— BEGIN Excerpted text —
IN THE HIGH COURT OF SINDH AT KARACHI

 

 

Suit No. 511  of  2007   

 

 

Dates of hearings                 28.08.2007, 31.08.2007, 07.09.2007, 14.09.2007, 21.09.2007 & 25.09.2007.

 

Date of Order           .          0  .  2 0 0 6  .

 

Plaintiff :                       Kashif Anwar through Mr. Salahuddin Ahmed, Advocate.

 

 

Defendant :                       Aga Khan University through Mr. Qazi Faez Isa, Advocate  

 

O R D E R 

 

 

MUNIB AHMED KHAN, J., The dispute in the suit is in respect to expulsion of the plaintiff from the defendant University. According to contention of defendant, Aga Khan University (hereinafter referred to as the University), the plaintiff was charged for misconduct and an enquiry was conducted to inquire his involvement in the incident, which took place on 16.09.2004 in which one of the student Assad Aftab died due to fatal reaction of some drug and the Laboratory report confirmed presence of large quantity of opiates consistent with usage of heroin. For the said incident, FIR was registered and besides others, plaintiff was also named as one of the co accused. The defendant University with intention to take action in terms of its rules framed as Student Code of Conduct also proceeded, as according to it there was serious misconduct on the part of the plaintiff in terms of clause 2-j of the Code and inquiry in the matter, the plaintiff was expelled from the University by letter dated 04.05.2005.

 

After exhausting in-house remedies by way of filing appeal and review, the plaintiff filed suit bearing No.1293 of 2005 for Declaration, Permanent Injunction and Damages and obtained interlocutory relief whereby he was allowed to attend the classes during the pendency of the suit at his own risk and subject to final decision in the suit. Against the said order dated 02.06.2006, the University filed High Court Appeal No.243 of 2006, which was disposed of on 06.07.2006, in terms of the statement of both the parties. The relevant portion of the statement which was agreed to for future action is reproduced as under:

 

2. The Dean, Faculty of Health Sciences shall be at liberty to pass fresh orders affording the respondent opportunities of hearing and after providing him copies of entire material relied upon by the Dean, Faculty of Health Sciences AKU.
— END Excerpted text —
▸ Tasks
1. In the court order, why did the University proceed against the plaintiff under its Student Code of Conduct? Answer in one to three sentences.
2. Pick up the court order at the point where it stops, and carry on with it.
— BEGIN Recorded data —
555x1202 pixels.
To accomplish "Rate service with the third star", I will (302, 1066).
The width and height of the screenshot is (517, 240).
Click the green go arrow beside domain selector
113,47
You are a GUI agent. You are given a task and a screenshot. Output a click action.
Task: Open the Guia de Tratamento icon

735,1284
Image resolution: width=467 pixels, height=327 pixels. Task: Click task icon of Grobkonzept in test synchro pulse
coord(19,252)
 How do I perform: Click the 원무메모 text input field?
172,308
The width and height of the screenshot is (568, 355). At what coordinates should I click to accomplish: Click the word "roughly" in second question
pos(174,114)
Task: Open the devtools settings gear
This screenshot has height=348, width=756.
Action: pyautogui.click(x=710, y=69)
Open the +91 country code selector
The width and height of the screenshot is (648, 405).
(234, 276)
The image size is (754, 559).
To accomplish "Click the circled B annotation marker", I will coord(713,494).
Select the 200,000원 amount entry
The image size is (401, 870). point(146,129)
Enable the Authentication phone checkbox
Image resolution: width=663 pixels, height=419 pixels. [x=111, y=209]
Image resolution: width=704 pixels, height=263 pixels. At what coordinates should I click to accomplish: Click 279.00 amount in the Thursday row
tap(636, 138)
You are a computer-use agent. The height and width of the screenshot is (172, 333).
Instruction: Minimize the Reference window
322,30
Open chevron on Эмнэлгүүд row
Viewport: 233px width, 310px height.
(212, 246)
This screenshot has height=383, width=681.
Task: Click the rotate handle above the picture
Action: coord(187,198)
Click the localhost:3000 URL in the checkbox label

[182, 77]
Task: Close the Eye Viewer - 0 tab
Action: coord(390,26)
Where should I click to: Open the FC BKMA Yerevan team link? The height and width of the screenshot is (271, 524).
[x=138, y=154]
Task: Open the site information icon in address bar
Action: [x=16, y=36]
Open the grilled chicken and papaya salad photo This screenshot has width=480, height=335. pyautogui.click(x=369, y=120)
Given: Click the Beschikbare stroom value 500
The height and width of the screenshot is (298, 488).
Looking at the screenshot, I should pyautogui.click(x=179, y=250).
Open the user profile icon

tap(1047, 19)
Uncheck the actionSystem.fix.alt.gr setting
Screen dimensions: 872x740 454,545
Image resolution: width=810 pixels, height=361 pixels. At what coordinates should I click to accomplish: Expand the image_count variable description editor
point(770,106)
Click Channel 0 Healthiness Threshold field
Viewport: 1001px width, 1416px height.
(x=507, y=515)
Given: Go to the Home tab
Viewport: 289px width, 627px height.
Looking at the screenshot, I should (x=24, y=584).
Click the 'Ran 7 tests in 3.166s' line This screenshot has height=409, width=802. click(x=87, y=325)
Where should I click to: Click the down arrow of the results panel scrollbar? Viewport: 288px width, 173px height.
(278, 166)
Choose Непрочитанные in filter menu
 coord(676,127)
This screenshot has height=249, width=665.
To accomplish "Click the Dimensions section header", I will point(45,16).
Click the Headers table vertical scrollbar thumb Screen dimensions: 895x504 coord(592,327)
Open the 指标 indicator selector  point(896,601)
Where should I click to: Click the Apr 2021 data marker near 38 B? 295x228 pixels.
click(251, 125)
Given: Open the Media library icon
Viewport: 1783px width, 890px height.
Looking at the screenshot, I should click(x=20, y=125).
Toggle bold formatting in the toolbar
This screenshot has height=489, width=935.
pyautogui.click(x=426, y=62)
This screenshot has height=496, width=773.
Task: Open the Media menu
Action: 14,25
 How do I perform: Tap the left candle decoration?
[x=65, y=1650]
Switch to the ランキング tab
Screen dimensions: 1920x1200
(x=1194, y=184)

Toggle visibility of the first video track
— END Recorded data —
▸ Responses
1. The University proceeded against the plaintiff because it held that he had committed serious misconduct under clause 2-j of its Student Code of Conduct. This followed an inquiry into his involvement in the incident of 16.09.2004, and he was then expelled by letter dated 04.05.2005.

2.
Pursuing the statement in HCA, University issued letter dated 29.08.2006 leveling therein charges and alongwith the said letter, cassettes of plaintiff’s recording, statement and transcripts of witnesses alongwith file of Sessions Case No. 187 of 2005 in FIR No. 261 of 2004 were also supplied. The plaintiff denied the charges and agitated that the University has failed to act in terms of its statement, which was recorded by the Court in HCA No. 243 of 2006 but notwithstanding to his agitation, the University again expelled the plaintiff by its letter dated 12.09.2006 wherein much emphasize was placed on the statement of the plaintiff and same was reproduced in the said expulsion letter. Aggrieved by the said expulsion, the plaintiff filed a contempt application in the above HCA, which was disposed of and expulsion order was set aside in the following terms:

The expulsion order is, therefore, set aside with direction to The Dean, Faculty of Health Sciences to supply to the applicant a complete copy of inquiry and investigation report alongwith all the material referred in the report within three days from today and to provide him an opportunity of hearing within 7 days and then pass an appropriate order.

 

 

The University, filed a Petition No. 495-K/2006 before the Hon’ble Supreme Court against the above order but it was dismissed with the following observations.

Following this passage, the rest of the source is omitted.